To provide access, add permissions to your users, groups, or roles:

Permission policy example:

The following policy grants all permissions on an AWS Glue table named books in database db1. This includes read and write permissions on the table itself, on archived versions of it, and on all its partitions. This policy can then be attached to a role to grant them these permissions.

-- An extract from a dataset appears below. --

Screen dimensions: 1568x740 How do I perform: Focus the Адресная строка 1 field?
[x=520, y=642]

{ "Version": "2012-10-17", "Statement": [ { "Sid": "FullAccessOnTable", "Effect": "Allow", "Action": [ "glue:CreateTable", "glue:GetTable", "glue:GetTables", "glue:UpdateTable", "glue:DeleteTable", "glue:BatchDeleteTable", "glue:GetTableVersion", "glue:GetTableVersions", "glue:DeleteTableVersion", "glue:BatchDeleteTableVersion", "glue:CreatePartition", "glue:BatchCreatePartition", "glue:GetPartition", "glue:GetPartitions", "glue:BatchGetPartition", "glue:UpdatePartition", "glue:DeletePartition", "glue:BatchDeletePartition" ], "Resource": [ "arn:aws:glue:us-west-2:123456789012:catalog", "arn:aws:glue:us-west-2:123456789012:database/db1", "arn:aws:glue:us-west-2:123456789012:table/db1/books" ] } ] }

AWS Lake Formation

AWS Lake Formation makes it easy to set up a secure data lake by providing easy grant/revoke access to the AWS Glue Data Catalog and the underlying S3 locations without the need of managing granular permissions in IAM.

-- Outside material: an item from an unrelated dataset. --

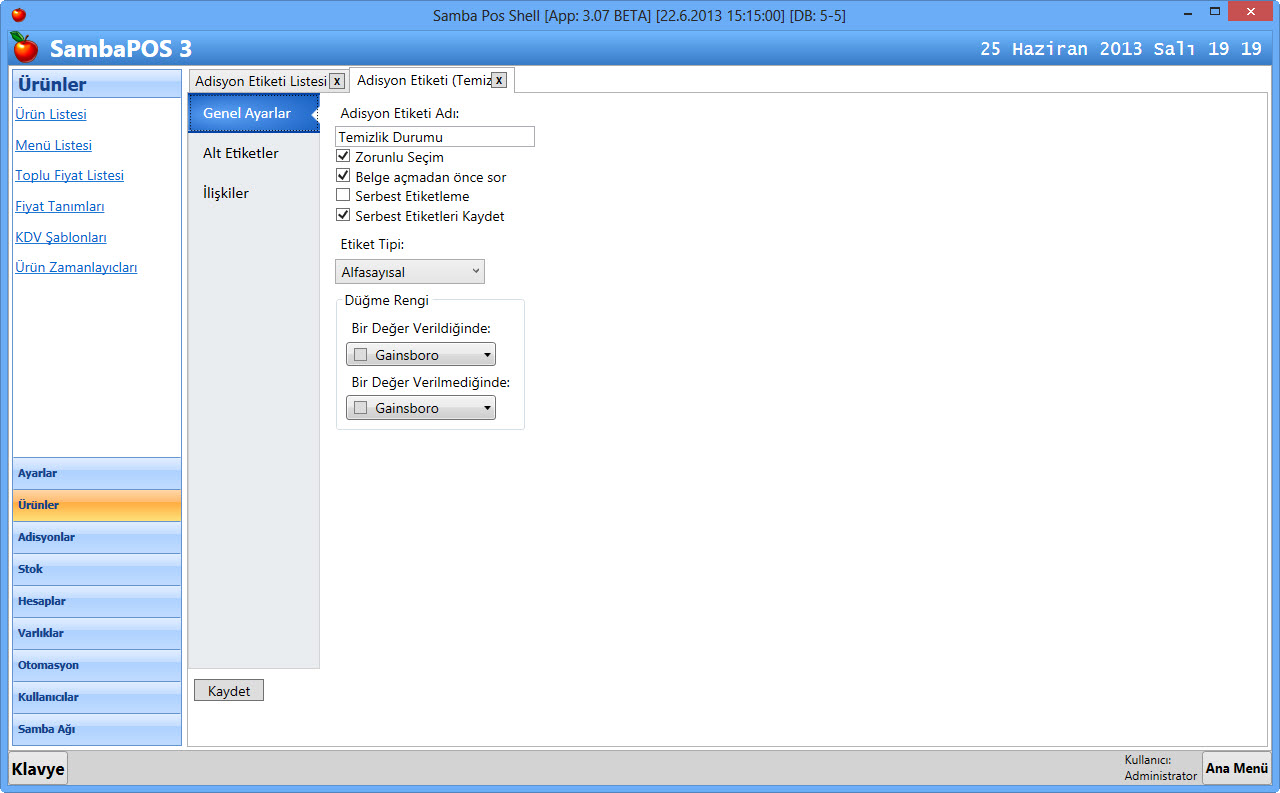Open the İlişkiler section
1280x793 pixels.
click(x=226, y=193)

In the above permission example, access to the database db1 and the books are granted through an IAM policy. This permission model works well if you have small number of databases and tables to share among a handful of users. However, many of our customers manage hundreds of databases and thousands of tables using the AWS Glue Data Catalog. The data for those tables span many S3 bucket locations which need to be shared securely among multiple teams and users. In these scenarios, IAM policy-based access control becomes complex to manage.

AWS Lake Formation was built to simplify the permission management for data lakes that manage a large data catalog.

When you enable Lake Formation for a Region, all permission management for the AWS Glue Data Catalog is automatically governed by Lake Formation going forward. Any legacy IAM based permissions for AWS Glue Data Catalog may still work if you have enabled backward compatibility through IAMAllowedPrincipals. You can start managing the Lake Formation permission through the AWS Management Console or though Lake Formation API.

Lake Formation access management involves following constructs:

  • Principal – A Principal is any one of an IAM role, user, Security Assertion Markup Language (SAML) group, or SAML user.

  • Resources – A resource is any of the following elements: data location, AWS Glue Data Catalog, databases, tables, columns, cells, and LF tags.

Lake Formation permissions can be managed through two access control models:

Resource Based Access Control (RBAC) — In the RBAC model, you can grant or revoke permissions to resources such as database, table, and column for a principal such as an IAM role or user. Based on the resource type, the available permissions may vary. For a detailed definition of resources and permissions, refer to Lake Formation Permissions Reference.

Tag Based Access Control (TBAC) — In the TBAC model, you can create LF-tags which are key-value pairs (Example: classification=confidential, pii=true) and attach them to Resources and Principals. You can then assign and revoke permissions on resources using these LF-tags. Lake Formation allows operations on those resources when the principal's tag matches the resource tag. This model allows you to decouple permissions from resource creation which helps govern large number of databases, tables, and columns by removing the need to update permissions every time a new resource is added to the data lake. For detailed information about TBAC, refer to Overview of Lake Formation Tag-Based Access Control.